The reality is, there are no “rules” when it comes to résumés; and this is a great thing. Clients always tell me that they want to stand out. Well, the only way to stand out is to write your résumé differently than everyone else.
The point of a résumé is to help you land an interview. That’s it. It therefore needs to highlight achievements and accomplishments. Also, it does not need to be a full list of every position that you've held over your career.
It is neither necessary nor required to go back to the very beginning of your work history on a résumé. In fact, in some cases, it can actually be detrimental. For example, I work with clients of all different ages. Many job seekers in their 50s are very concerned about ageism, which sadly, is a real issue in many companies.

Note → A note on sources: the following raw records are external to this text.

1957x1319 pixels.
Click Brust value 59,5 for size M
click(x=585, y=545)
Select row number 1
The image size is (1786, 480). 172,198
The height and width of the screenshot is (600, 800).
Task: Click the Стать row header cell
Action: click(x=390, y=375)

An interviewer is not allowed to ask someone how old they are and a job seeker has no obligation to disclose that information on their résumé. A job-seeker’s first or second job 25 or 30 years ago is not relevant to the job they are seeking in 2018. Yes, that job helped form them into the professional they are today, but that does not mean that it still belongs on a résumé.
Additionally, if you are at least 10 years removed from college, take your graduation dates off of your résumé and your LinkedIn profile. A degree is a degree; the date is irrelevant.
As a general guide, if you have been working for 10 years or less, keep your résumé to one-page max. For all others (with the exception of academic CVs, etc.), keep your résumé to two-pages max. I've worked on plenty of résumés and this can be quickly accomplished by either eliminating weaker bullet points within a position or by simply eliminating older jobs from your past.
Your résumé is your marketing document, not a legal document. It should be accurate but also simply relevant to what you have accomplished and how those accomplishments can best serve you in your next opportunity.